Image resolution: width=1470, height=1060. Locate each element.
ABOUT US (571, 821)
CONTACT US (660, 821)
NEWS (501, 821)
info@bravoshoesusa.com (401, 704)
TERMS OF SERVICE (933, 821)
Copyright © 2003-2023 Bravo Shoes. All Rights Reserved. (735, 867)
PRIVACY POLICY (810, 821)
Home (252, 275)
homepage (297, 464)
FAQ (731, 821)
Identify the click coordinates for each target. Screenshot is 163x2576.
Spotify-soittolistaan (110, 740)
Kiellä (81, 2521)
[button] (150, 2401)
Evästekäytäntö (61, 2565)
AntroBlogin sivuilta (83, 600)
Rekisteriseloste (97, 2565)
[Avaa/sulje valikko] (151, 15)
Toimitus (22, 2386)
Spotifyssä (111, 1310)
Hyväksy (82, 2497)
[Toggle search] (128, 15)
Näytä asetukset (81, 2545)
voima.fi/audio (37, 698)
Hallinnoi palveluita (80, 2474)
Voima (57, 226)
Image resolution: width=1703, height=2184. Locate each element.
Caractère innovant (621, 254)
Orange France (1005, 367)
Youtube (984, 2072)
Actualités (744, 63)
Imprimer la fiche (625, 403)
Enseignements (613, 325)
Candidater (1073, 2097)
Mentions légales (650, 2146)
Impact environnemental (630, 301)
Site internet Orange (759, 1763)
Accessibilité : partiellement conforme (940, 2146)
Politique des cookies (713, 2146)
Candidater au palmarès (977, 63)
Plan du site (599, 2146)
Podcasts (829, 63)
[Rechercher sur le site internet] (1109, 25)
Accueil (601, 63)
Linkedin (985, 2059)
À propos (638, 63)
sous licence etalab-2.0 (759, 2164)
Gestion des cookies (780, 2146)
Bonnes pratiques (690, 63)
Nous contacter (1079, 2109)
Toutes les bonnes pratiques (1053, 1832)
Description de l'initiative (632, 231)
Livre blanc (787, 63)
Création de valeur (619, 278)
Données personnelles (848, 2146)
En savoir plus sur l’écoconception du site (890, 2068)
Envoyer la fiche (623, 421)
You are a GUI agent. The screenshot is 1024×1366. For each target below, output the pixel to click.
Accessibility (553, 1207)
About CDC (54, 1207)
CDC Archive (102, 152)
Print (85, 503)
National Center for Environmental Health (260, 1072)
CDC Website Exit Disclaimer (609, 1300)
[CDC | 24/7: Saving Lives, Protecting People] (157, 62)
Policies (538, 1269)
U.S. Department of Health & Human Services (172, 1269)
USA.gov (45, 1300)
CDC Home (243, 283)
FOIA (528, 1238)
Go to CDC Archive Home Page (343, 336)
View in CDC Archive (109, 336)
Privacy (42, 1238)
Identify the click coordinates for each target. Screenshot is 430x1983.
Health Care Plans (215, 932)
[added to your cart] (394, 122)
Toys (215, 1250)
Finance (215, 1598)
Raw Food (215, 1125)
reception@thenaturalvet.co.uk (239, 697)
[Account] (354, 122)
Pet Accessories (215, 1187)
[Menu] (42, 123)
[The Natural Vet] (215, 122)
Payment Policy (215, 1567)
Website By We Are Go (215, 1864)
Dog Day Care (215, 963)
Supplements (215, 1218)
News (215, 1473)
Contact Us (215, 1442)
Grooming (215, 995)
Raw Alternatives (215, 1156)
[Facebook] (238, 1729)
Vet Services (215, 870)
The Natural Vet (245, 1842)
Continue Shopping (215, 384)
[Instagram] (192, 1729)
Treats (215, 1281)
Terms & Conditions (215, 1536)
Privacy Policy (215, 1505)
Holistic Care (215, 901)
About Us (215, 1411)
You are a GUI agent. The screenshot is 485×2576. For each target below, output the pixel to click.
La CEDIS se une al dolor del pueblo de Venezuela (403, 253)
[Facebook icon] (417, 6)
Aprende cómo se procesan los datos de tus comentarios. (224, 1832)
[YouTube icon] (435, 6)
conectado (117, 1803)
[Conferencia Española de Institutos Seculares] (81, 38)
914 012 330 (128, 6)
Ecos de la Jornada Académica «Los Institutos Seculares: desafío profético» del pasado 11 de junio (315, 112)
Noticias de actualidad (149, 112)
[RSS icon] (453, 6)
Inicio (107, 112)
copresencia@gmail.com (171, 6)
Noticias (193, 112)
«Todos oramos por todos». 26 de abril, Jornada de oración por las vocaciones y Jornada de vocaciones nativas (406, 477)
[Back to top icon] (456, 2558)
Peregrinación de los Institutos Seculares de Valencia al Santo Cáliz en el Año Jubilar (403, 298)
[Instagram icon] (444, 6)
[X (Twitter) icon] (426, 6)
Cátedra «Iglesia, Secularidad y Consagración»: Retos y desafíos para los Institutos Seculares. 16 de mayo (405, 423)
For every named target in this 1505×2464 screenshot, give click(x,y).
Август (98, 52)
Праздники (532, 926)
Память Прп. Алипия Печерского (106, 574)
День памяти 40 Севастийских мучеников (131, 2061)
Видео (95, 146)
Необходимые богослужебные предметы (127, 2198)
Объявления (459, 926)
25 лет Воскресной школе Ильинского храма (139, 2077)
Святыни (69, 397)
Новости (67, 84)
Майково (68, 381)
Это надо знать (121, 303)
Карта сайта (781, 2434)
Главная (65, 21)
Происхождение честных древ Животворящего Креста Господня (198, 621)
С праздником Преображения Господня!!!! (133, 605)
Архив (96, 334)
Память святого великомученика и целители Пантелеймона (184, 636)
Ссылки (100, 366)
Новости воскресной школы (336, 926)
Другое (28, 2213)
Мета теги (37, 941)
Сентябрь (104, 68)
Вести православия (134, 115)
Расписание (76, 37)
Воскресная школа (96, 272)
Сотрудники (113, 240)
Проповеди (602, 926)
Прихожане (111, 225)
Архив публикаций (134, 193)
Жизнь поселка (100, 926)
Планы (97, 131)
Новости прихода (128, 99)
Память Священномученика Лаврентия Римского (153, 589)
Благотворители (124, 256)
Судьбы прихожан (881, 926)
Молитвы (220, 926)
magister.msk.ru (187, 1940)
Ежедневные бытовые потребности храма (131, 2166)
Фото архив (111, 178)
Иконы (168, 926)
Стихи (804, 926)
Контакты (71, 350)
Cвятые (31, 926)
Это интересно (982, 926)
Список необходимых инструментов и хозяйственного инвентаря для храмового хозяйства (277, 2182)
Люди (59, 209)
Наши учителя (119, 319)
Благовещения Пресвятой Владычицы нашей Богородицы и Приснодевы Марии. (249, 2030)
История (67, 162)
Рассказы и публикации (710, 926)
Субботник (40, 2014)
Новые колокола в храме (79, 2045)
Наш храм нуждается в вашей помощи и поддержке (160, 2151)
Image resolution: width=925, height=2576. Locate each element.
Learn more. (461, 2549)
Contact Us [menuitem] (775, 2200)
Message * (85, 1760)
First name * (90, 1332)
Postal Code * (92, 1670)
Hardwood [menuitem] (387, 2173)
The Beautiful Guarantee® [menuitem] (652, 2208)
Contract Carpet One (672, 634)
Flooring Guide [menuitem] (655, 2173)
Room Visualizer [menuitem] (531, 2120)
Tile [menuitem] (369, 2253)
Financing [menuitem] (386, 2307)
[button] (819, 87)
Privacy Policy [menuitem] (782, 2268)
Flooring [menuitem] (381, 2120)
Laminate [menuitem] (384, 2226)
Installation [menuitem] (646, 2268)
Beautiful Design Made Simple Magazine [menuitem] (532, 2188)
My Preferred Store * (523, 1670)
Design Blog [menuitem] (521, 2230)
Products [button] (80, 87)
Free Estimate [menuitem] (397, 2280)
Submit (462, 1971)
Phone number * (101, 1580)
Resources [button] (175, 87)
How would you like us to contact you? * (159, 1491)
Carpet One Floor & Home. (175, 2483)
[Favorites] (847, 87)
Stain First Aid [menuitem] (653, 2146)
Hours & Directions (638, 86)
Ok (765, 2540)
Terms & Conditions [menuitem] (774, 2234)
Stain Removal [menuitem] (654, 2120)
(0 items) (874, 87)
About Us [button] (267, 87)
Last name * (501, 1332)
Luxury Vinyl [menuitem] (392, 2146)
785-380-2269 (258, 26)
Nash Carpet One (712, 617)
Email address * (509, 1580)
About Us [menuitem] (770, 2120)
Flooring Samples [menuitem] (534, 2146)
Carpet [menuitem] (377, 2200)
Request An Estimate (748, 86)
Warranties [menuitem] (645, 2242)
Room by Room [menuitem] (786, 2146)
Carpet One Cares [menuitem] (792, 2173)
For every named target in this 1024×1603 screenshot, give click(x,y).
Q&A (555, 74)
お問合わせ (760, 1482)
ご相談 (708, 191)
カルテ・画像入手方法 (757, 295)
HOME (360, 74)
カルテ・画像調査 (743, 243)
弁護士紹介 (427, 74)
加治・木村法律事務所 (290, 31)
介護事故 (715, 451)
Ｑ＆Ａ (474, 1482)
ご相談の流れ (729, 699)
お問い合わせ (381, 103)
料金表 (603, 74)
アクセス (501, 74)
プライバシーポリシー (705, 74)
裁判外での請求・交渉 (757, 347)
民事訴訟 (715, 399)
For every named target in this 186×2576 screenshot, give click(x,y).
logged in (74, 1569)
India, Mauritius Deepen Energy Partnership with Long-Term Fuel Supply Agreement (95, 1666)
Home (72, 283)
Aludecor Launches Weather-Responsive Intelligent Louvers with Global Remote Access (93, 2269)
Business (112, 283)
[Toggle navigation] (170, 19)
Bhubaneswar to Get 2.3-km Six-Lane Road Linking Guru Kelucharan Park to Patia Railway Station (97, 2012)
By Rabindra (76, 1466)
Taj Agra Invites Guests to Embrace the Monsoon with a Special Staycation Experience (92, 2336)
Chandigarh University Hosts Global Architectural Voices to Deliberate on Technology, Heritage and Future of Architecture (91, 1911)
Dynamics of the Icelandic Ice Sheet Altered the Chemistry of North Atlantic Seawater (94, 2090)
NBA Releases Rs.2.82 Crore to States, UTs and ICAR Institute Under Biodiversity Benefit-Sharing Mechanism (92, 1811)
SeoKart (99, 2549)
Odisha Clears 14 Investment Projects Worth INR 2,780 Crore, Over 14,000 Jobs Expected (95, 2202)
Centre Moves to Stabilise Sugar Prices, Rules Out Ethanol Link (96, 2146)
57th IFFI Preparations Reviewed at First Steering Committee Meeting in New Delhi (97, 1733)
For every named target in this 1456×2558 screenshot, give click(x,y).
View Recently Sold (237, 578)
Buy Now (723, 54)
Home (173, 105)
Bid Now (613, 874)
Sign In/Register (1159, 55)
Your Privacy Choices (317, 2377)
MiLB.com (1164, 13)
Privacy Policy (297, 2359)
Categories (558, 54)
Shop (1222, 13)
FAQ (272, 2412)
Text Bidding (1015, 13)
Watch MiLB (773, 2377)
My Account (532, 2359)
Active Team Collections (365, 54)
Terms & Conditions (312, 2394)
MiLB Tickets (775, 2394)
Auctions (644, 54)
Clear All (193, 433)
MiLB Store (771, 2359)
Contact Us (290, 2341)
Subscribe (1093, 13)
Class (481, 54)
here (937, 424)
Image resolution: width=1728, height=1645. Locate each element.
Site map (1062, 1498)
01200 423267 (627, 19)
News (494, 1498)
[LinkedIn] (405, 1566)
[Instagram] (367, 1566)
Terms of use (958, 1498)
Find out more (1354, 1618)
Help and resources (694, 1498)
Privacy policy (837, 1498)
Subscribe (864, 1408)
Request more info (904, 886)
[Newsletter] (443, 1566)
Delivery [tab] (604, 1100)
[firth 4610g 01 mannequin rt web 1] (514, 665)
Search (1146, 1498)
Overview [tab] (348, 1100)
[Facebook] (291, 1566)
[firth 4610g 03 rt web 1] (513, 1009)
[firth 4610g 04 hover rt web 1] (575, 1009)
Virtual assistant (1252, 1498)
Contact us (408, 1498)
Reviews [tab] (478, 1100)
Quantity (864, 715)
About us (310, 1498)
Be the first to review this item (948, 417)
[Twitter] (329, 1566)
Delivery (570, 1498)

## Prompt
Exact duplication is required for the lines above, from the line that contains "Майково (68, 381)" to the line that contains "Ссылки (100, 366)", inclusive; omit all others.

## Output of the exercise
Майково (68, 381)
Это надо знать (121, 303)
Карта сайта (781, 2434)
Главная (65, 21)
Происхождение честных древ Животворящего Креста Господня (198, 621)
С праздником Преображения Господня!!!! (133, 605)
Архив (96, 334)
Память святого великомученика и целители Пантелеймона (184, 636)
Ссылки (100, 366)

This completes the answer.